Spark MLlib could be much more computationally efficient by relying on a scientific computing library like ND4J to push matrix manipulations down to C++.
H2O's deep learning offering is mostly limited to wrapping TensorFlow. They wrote their own MLPs.
Deeplearning4j supports almost any neural network, integrates with Spark, Kafka, Hadoop and other tools on the JVM, and most importantly for MSFT, it runs on Windows. How many other DL frameworks do that?

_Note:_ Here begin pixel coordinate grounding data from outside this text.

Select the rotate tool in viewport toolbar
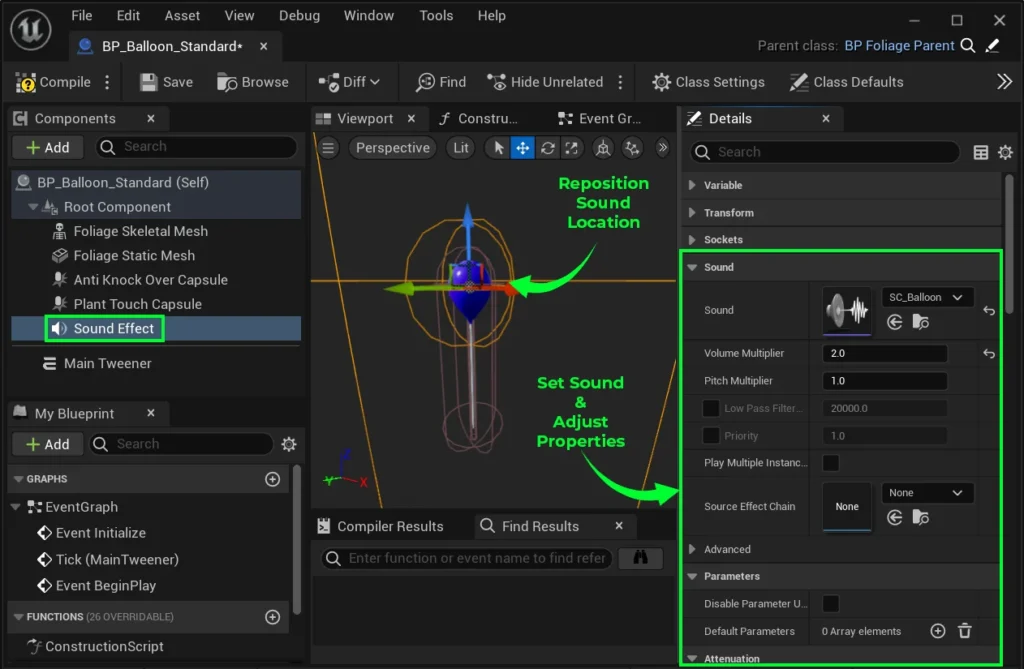The height and width of the screenshot is (669, 1024). (547, 148)
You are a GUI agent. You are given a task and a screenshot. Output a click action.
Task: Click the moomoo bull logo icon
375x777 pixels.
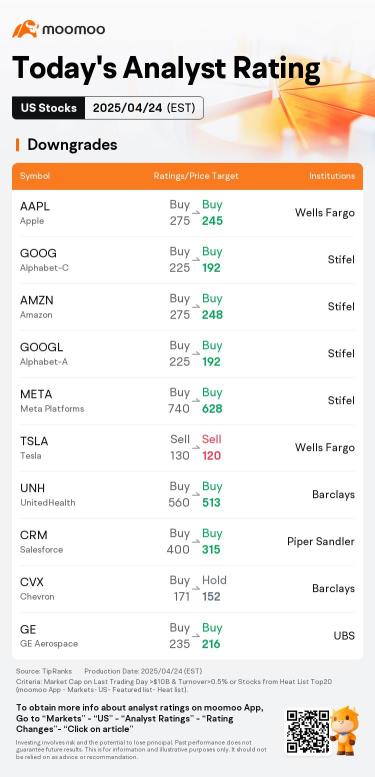[25, 29]
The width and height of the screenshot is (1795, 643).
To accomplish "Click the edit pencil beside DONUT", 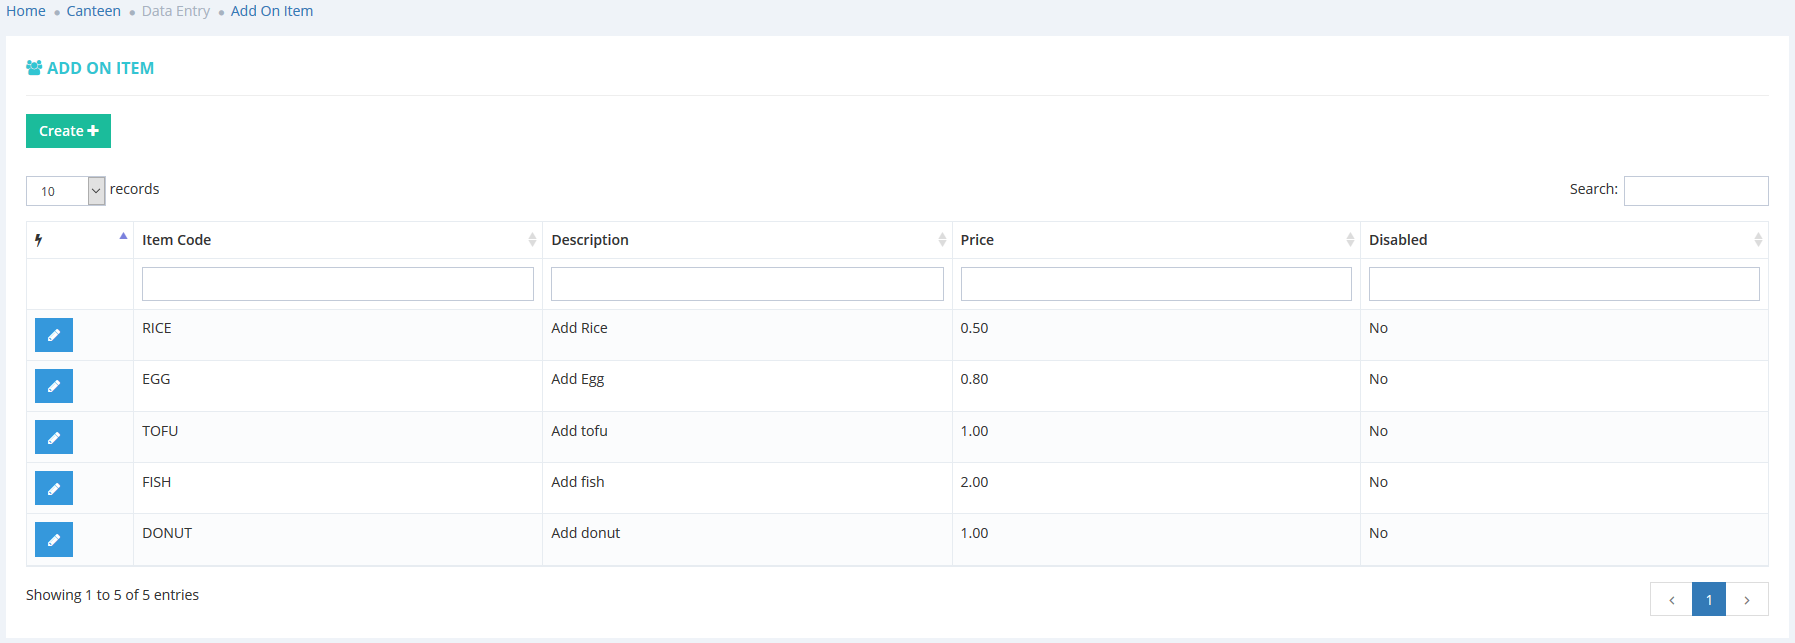I will click(x=54, y=539).
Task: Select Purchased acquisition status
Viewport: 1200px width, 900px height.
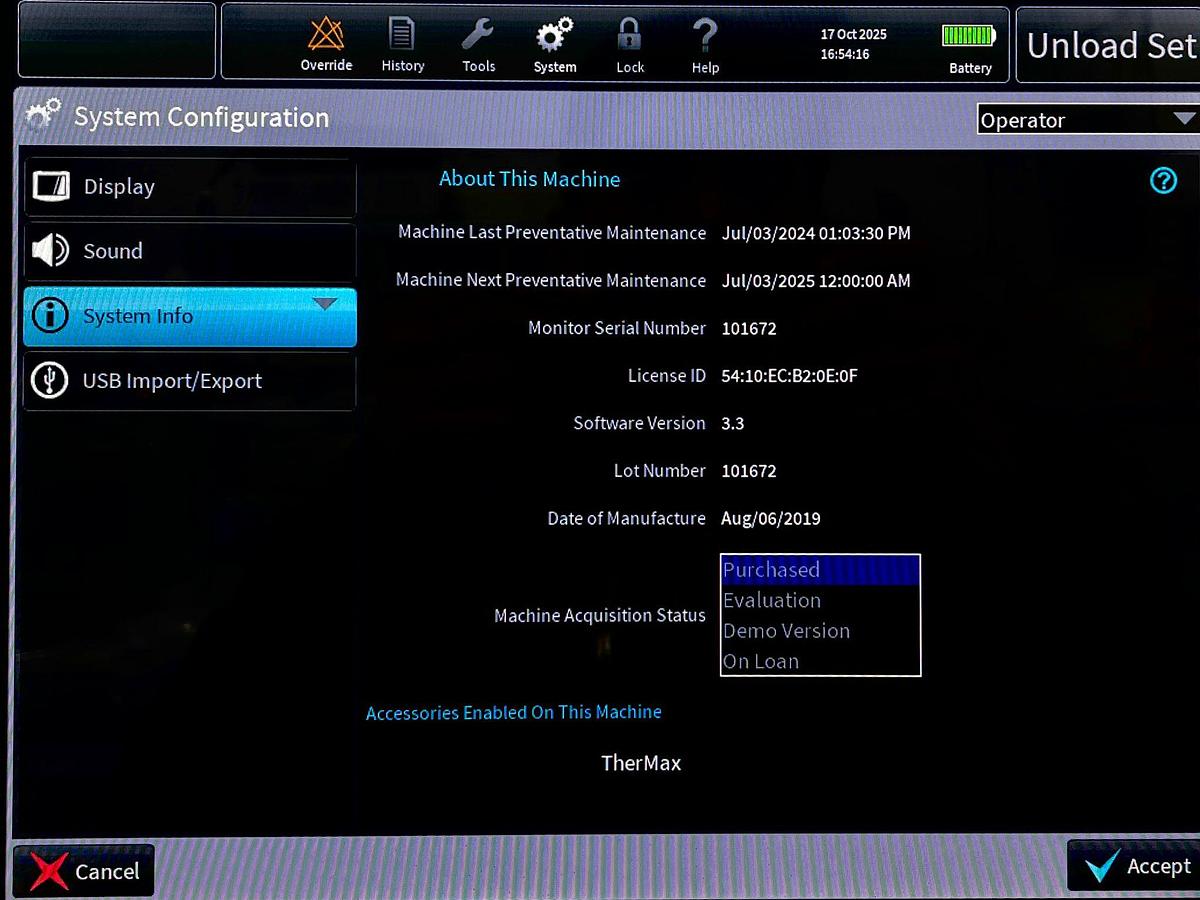Action: pos(819,570)
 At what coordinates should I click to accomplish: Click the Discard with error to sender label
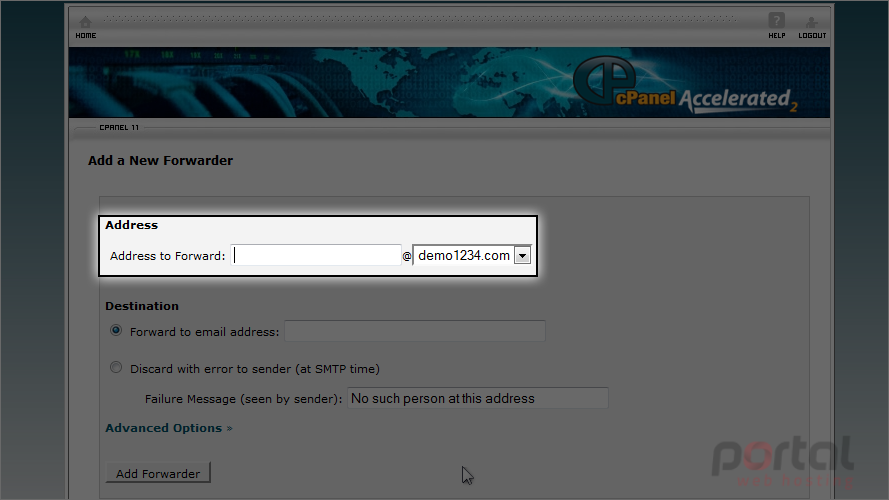(x=255, y=369)
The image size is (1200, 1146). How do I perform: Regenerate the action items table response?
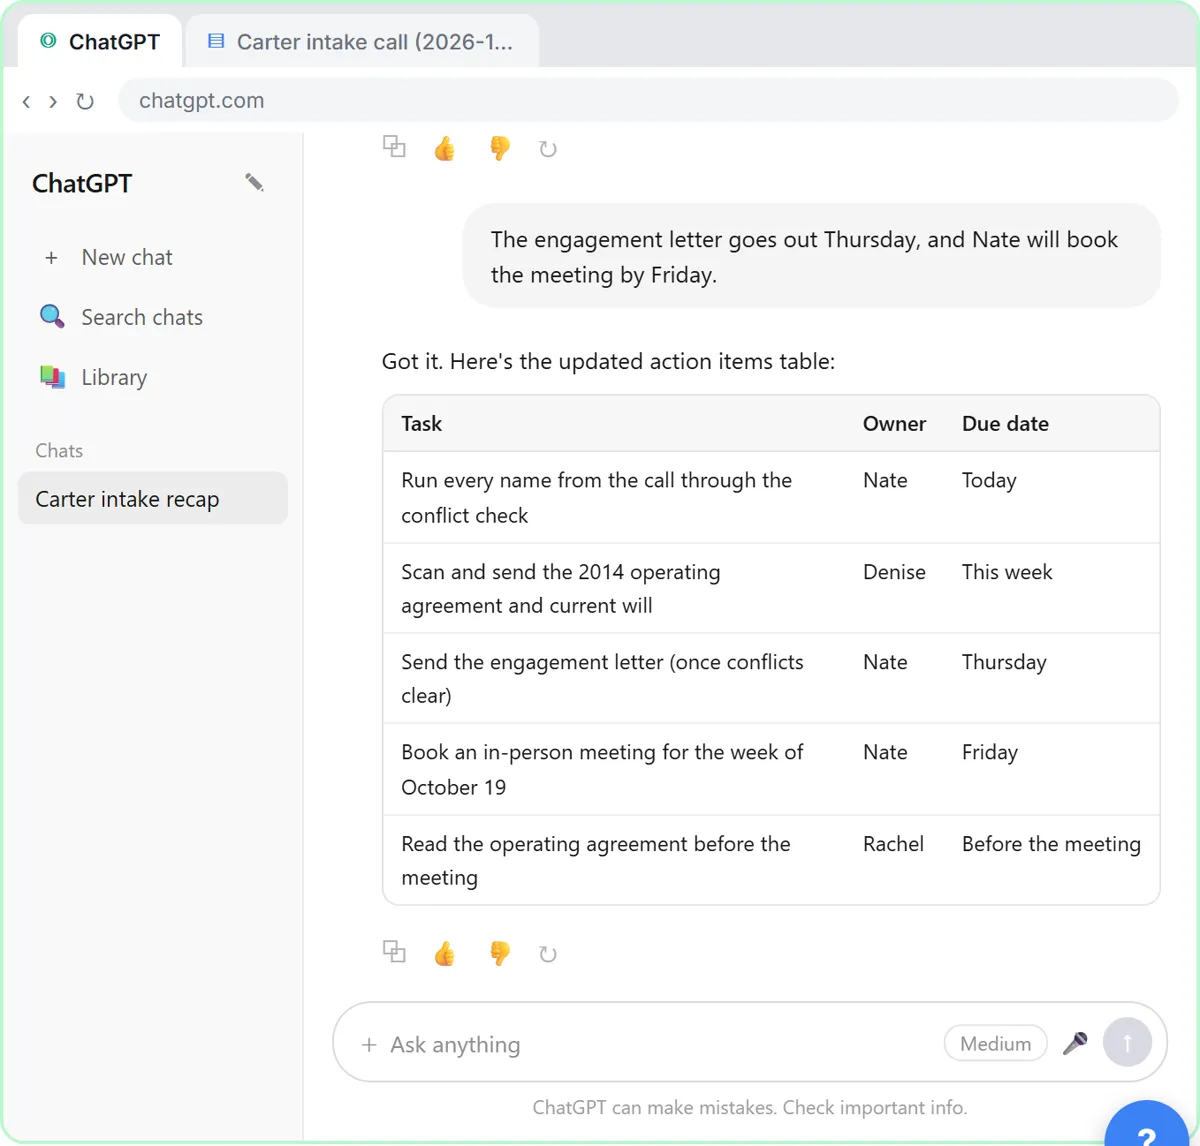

Gopi Kumar (MSFT) commented
Thanks for the suggestion and details of your scenario. Some of the ones in the list above are already available - Weka, Spark MLLib and H2O. Here is a more detailed list of salient tools available (still not 100% exhaustive!):
We also have docker engine, nvidia-docker built into the DSVM. So you can bring in containers to run on the DSVM and can leverage GPU hardware if needed.
We will evaluate what it would take to offer some of the other frameworks.
Also with the momentum behind frameworks like Tensorflow, Torch etc for deep learning and ability to export models in standard way with ONNX to run the inferencing on a variety of run time natively (like WinML for Windows), hopefully the integration with backends including Java, C++ will become more easier from what are seeing in terms of developments in the broader ML/AI industry.
Please do chime in with votes for specific tools to help us decide.